Canalside is a 21-acre property on downtown Buffalo’s waterfront which attracts tourists and residents year-round. The site lies at the terminus of the historic Erie Canal. It is an important place in shipping and trading history dating back to 1825 before railroads in the United States, and also has a rich history of technical innovation in the grain and masonry trades. Canalside is adjacent to attractions such as the Buffalo and Erie County Naval & Military Park, KeyBank Center, Haborcenter, and a major destination for history, recreation and entertainment.
In honour of the 150th anniversary of the Erie Canal, this property benefits from a revitalization that has added a plethora of events, family activities, programs, cultural engagement opportunities, restaurants, public art and historic interpretive installations, sports and entertainment venues and hotels.
With the growing popularity of this waterfront attraction, Canalside required a placemaking and wayfinding program that would enable visitors to learn about its important history, find out about current programming and events and, most importantly, to navigate through this complex area with confidence and ease. One of the ongoing major challenges has been for visitors to locate the (abundantly available) parking in the area and to make their way to and from the site.
We assessed the site, developing comprehensive circulation plans for all modes of transportation (vehicular, pedestrian, transit, and bicycle) to identify locations for signage elements. A study of vistior and user personas was also completed and used as the basis for design development. We worked with the Canalside History Committee formed by Erie Canal Harbor Development Corporation the on the interpretive program for the site.
Our challenge was to develop an efficient wayfinding system, while also expressing the unique Canalside brand, and presenting the significant history of the site. Our scope included site identification signage, multi-modal directional information both inside and leading into the site, historical interpretive panels and programming information displays. As Canalside is a very dense area with thousands of activities per year, one of our strategies was to consolidate information on ‘totems’, making signage locations multifunctional and greatly reducing the number of signs required. Integrated LCD displays, with dynamic content responding to Canalside’s daily activities, also play a role in this strategy.

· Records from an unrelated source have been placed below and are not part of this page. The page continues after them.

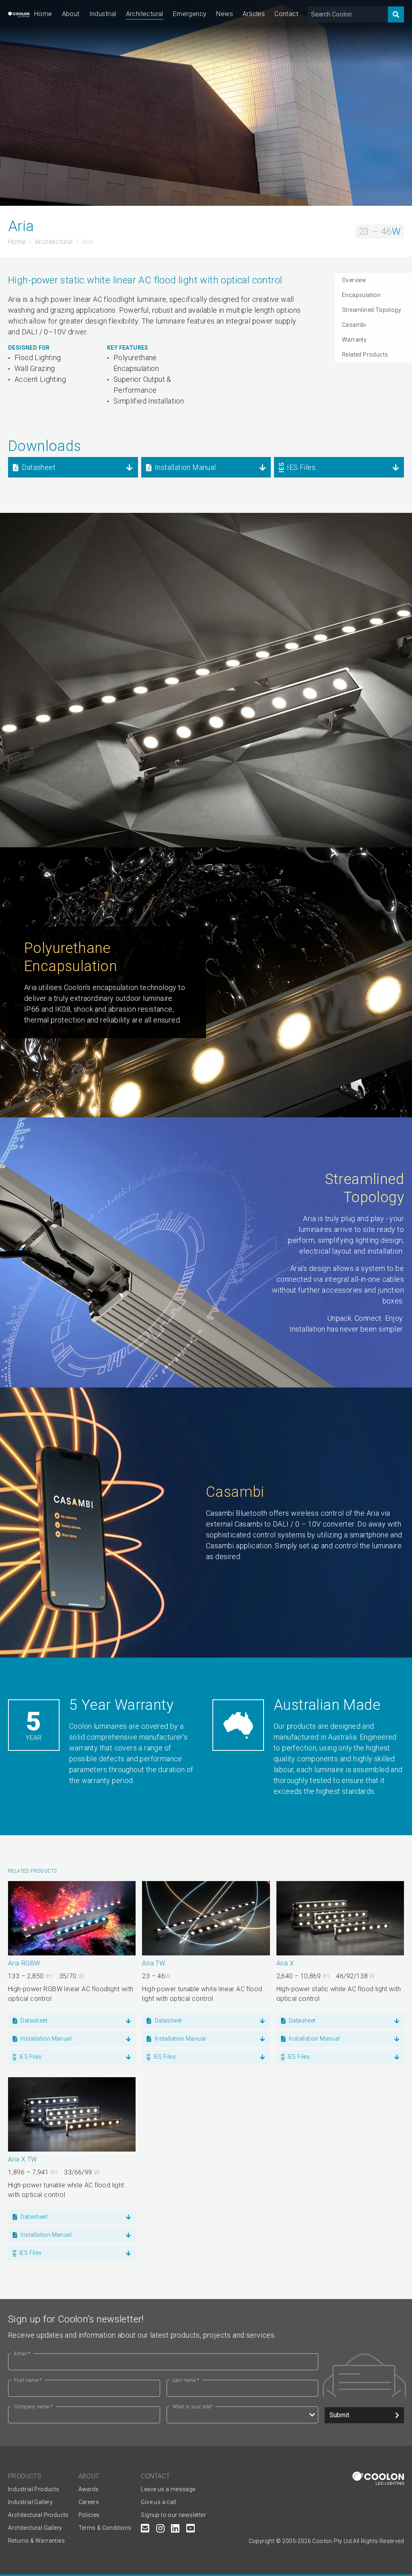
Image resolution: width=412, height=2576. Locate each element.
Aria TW (153, 1963)
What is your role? (192, 2407)
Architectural (144, 14)
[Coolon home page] (18, 14)
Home (43, 14)
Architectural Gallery (35, 2528)
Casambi (354, 325)
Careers (88, 2502)
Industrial (102, 14)
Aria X (285, 1963)
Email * (22, 2354)
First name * (28, 2380)
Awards (88, 2489)
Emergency (190, 14)
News (224, 14)
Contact (286, 14)
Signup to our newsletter (173, 2515)
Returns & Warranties (36, 2540)
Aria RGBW (24, 1963)
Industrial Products (34, 2489)
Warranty (354, 339)
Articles (254, 14)
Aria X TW (22, 2159)
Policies (89, 2515)
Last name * (186, 2380)
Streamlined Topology (371, 310)
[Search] (396, 14)
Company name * (33, 2407)
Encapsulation (361, 295)
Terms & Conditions (105, 2528)
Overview (354, 280)
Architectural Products (38, 2515)
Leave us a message (168, 2489)
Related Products (365, 354)
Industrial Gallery (30, 2502)
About (71, 14)
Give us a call (158, 2502)
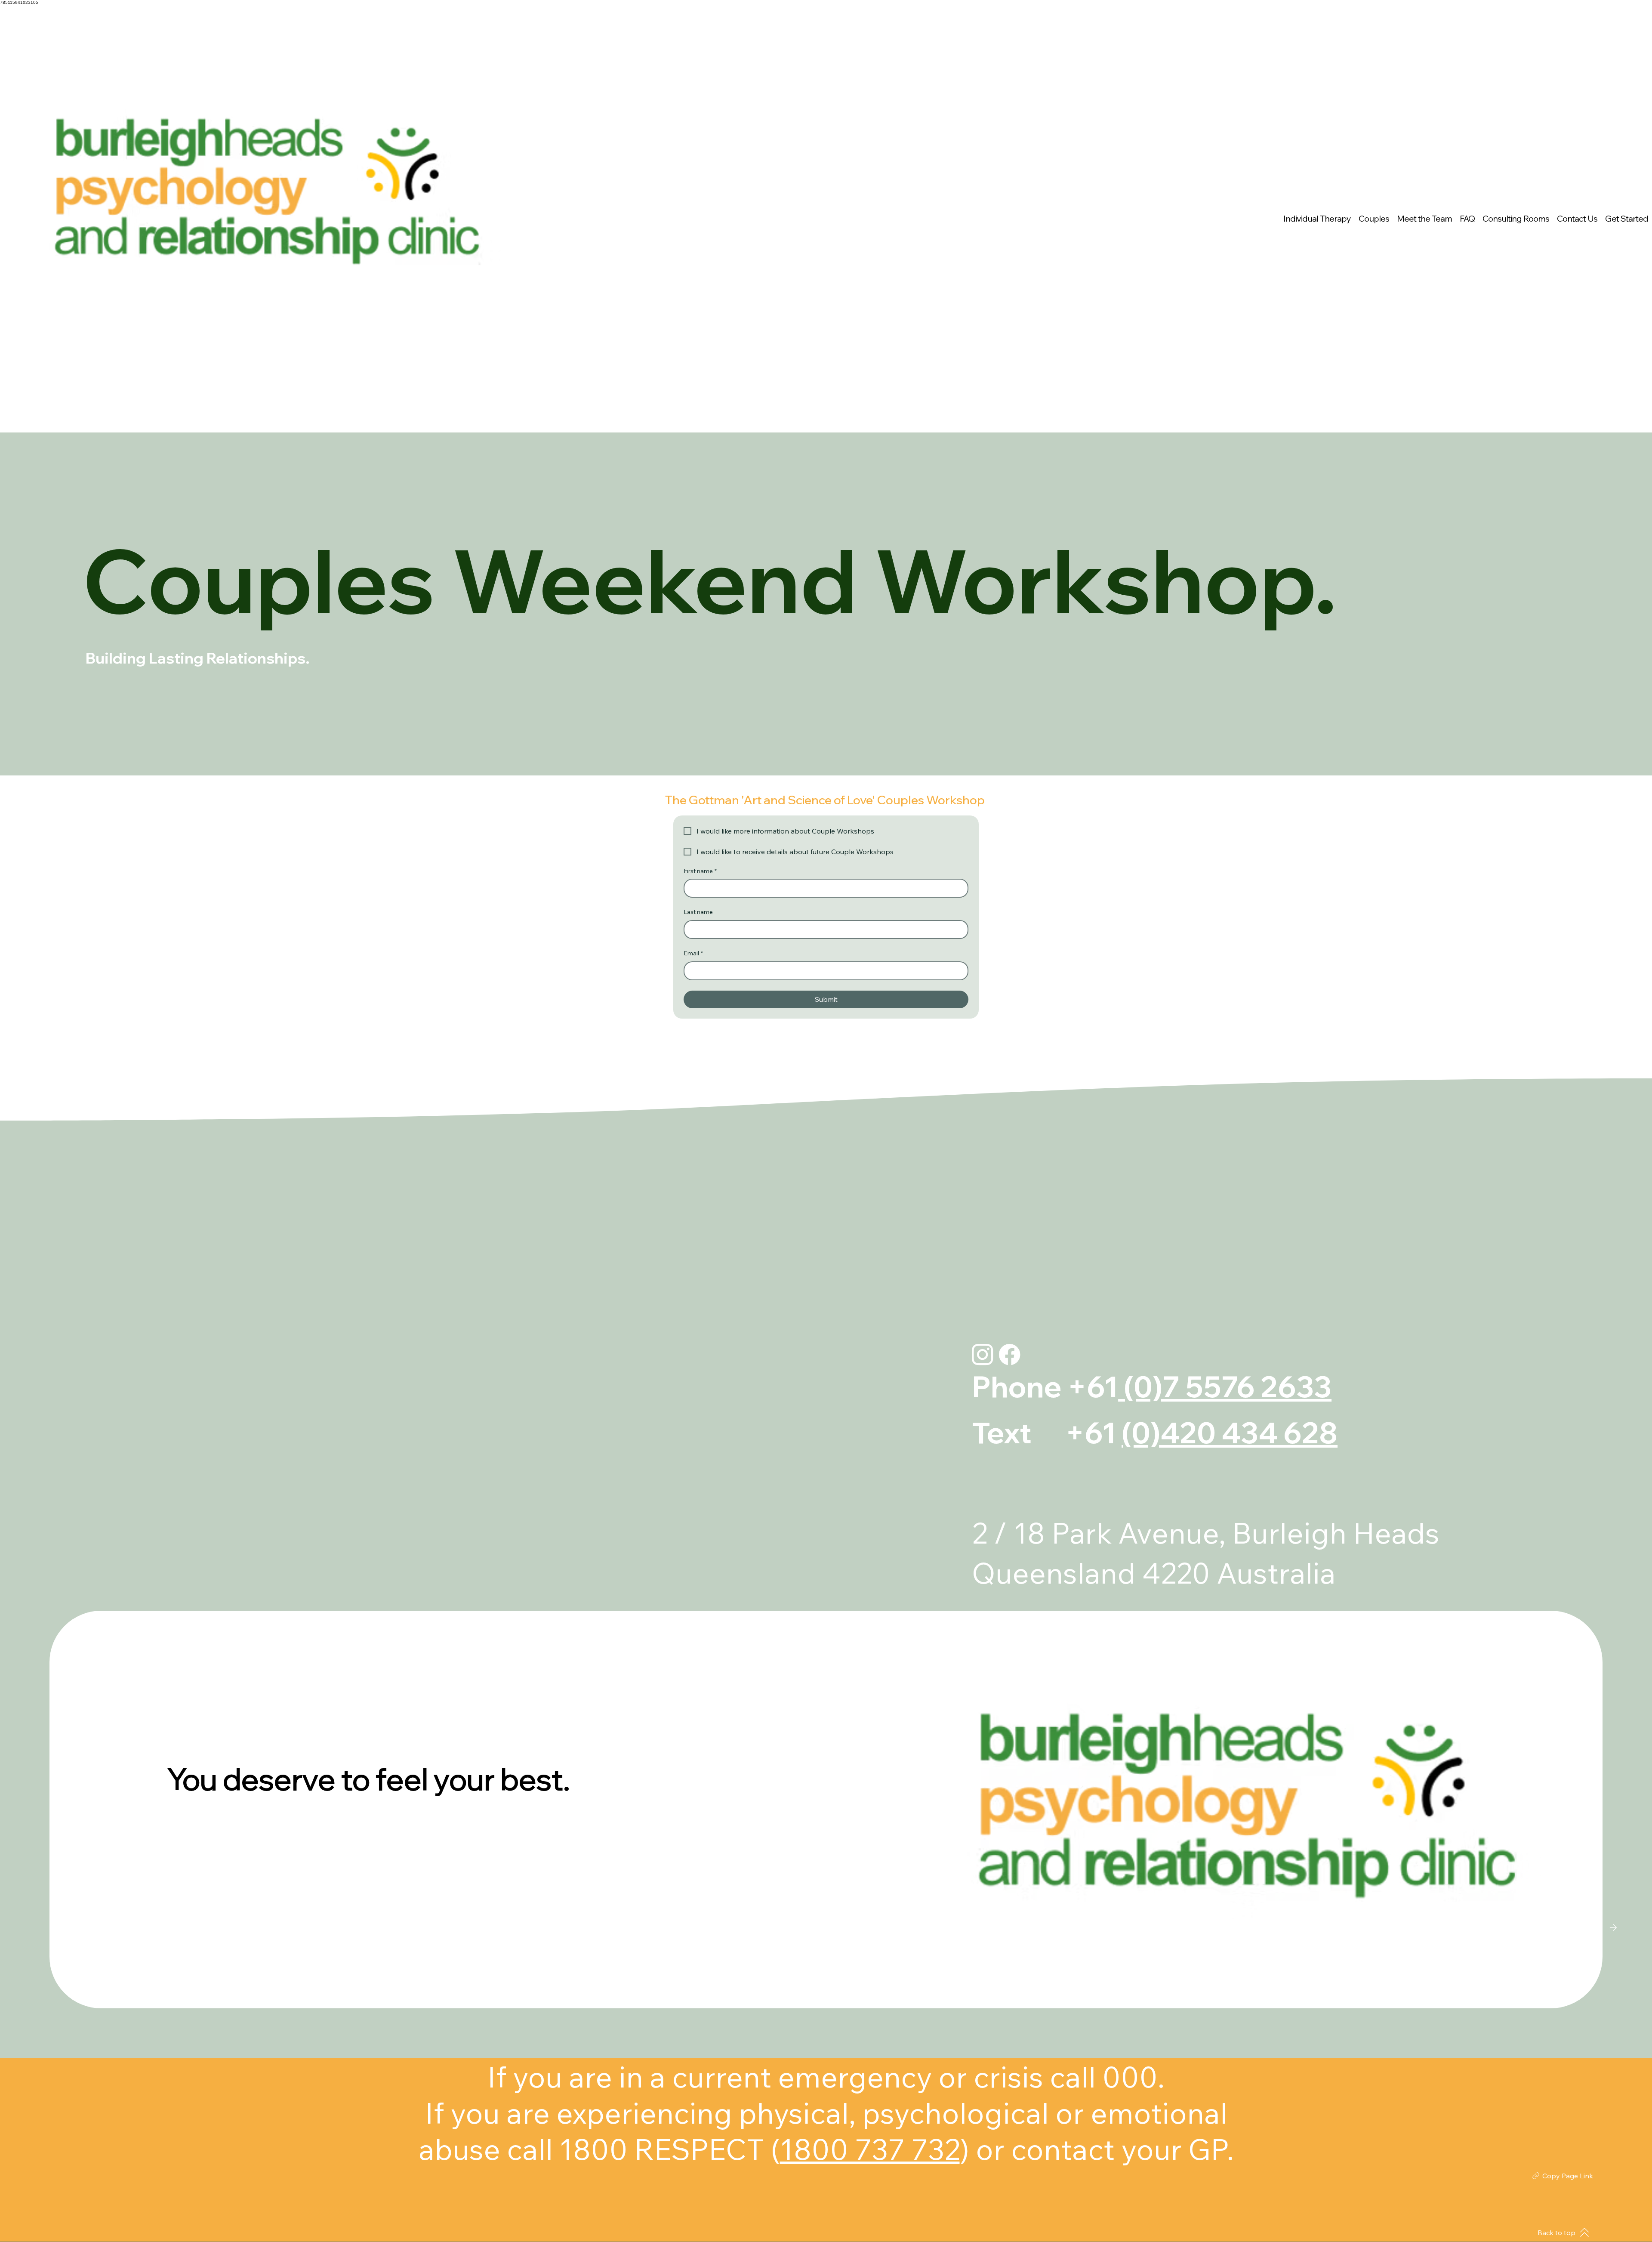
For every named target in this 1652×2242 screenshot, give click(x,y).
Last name (698, 912)
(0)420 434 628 (1230, 1432)
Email (693, 953)
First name (700, 871)
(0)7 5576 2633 (1224, 1386)
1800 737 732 (870, 2149)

The signage design merges history and contemporary appeal with material selections and finishes such as wood fabrication and fastening systems that recall Canalside’s history. The forms, colours, and visual language of the signs are linked to the new brand look & feel but also inspired by activities such as sailing and boating, both part of today’s active Canalside. Overall, the complete family of signage products is fresh, exciting, and highly legible.